You are always so helpful so I thank you in advance for your answers/help!!

I have a 2010 650i and have had several problems with it. About a month and half ago, I took it to the mechanic because it wasn't shifting gears and he said it was a leak in the transmission, got that fixed. Then about two weeks later I had an oil leak and coolant leak, got that fixed. The next day, the service light came on and the mechanic said I needed an oil change (which wasn't due for another 600 miles) I did it anyway just to be safe. Then 2 days later my cars service light comes on and says it needs a vehicle inspection. How is that even possible? Sooo what my main concern is, I took the car to the mechanic today and he was playing around with something on the dashboard. I'm sorry, I'm not a mechanic. I saw 2 connected S's above the picture of the car. Please tell me what that means. He went on the board and changed the year until 12/2045. I know that can't be good.
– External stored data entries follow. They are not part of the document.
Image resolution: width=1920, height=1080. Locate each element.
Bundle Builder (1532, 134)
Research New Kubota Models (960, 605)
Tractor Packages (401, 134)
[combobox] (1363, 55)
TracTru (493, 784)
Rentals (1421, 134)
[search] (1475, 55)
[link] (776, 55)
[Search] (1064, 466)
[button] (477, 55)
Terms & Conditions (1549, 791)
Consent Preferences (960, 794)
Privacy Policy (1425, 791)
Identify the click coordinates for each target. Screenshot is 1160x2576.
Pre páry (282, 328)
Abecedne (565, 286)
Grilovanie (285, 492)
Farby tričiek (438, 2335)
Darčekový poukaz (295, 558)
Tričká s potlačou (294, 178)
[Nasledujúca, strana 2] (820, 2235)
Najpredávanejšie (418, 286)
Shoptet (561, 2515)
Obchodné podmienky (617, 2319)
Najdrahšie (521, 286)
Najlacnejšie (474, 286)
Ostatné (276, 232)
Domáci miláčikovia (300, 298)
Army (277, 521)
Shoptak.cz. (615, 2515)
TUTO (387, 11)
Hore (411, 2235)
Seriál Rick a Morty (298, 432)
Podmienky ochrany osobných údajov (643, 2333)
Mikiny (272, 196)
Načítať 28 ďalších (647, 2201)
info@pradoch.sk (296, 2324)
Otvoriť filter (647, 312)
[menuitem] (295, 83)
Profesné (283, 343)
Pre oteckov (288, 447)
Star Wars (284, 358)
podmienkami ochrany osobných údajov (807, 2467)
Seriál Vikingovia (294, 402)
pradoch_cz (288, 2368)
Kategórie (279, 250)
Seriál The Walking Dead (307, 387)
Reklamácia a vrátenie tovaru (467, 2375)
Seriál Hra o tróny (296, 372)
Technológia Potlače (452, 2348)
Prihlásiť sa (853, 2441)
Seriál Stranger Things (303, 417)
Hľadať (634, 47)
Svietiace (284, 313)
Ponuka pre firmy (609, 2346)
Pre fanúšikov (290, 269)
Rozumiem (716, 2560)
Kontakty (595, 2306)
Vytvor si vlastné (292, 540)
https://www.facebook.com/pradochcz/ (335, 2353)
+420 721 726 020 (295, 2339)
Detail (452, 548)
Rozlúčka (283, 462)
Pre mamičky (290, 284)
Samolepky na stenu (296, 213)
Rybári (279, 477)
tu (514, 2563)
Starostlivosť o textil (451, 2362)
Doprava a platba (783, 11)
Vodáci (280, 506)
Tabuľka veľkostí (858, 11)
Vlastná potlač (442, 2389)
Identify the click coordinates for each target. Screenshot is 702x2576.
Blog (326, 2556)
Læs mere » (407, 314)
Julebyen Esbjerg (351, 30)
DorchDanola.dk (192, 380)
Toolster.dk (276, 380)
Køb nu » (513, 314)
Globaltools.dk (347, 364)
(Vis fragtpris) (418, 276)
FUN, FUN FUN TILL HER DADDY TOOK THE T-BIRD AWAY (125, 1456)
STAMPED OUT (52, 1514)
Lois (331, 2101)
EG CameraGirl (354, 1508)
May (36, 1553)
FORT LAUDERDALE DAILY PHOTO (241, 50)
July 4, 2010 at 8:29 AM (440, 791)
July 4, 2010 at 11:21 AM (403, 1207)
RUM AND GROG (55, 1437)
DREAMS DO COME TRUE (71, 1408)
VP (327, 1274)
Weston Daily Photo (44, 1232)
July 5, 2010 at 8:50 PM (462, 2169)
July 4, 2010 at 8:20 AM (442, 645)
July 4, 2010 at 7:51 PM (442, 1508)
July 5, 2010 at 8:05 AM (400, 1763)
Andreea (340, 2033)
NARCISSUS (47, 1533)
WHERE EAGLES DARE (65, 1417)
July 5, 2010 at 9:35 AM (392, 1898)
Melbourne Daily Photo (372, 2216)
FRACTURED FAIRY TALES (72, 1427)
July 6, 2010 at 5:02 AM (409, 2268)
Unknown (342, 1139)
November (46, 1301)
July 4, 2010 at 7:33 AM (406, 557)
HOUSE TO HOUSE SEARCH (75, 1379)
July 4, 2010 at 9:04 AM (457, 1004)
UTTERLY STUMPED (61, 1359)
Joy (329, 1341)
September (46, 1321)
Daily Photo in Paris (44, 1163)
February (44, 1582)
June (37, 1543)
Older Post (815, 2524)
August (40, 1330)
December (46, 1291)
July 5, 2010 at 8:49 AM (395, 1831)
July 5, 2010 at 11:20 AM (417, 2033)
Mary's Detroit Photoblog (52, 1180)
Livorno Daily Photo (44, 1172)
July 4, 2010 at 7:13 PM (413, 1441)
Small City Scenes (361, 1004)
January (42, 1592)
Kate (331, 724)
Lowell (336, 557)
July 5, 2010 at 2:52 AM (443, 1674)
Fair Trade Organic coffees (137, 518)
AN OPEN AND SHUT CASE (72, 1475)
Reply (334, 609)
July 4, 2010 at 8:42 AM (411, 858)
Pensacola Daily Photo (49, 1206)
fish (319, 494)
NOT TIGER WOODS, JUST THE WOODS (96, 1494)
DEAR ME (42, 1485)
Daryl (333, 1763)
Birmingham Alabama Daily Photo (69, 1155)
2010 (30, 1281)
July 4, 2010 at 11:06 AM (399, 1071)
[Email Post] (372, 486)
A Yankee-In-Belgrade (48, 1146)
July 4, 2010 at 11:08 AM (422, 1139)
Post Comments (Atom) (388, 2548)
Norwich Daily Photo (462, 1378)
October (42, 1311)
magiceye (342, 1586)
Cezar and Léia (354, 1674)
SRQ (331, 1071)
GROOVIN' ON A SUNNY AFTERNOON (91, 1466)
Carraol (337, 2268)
He was on the phone and I thought he said something about emissions, I could be wrong. But he said don't worry about. Well, I am. Especially when everytime I take off from a stoplight, a giant puff of White/grayish smoke comes out. I told him but he said he doesn't know what to tell me because he didn't find anymore leaks after he inspected it again. 

Can anyone please help me to figure this out. Am I being ripped off? And why would my vehicle inspection light come if something wasn't wrong with it?????

Thanks so much guys!
Kind regards and stay safe,
Lynnette


----------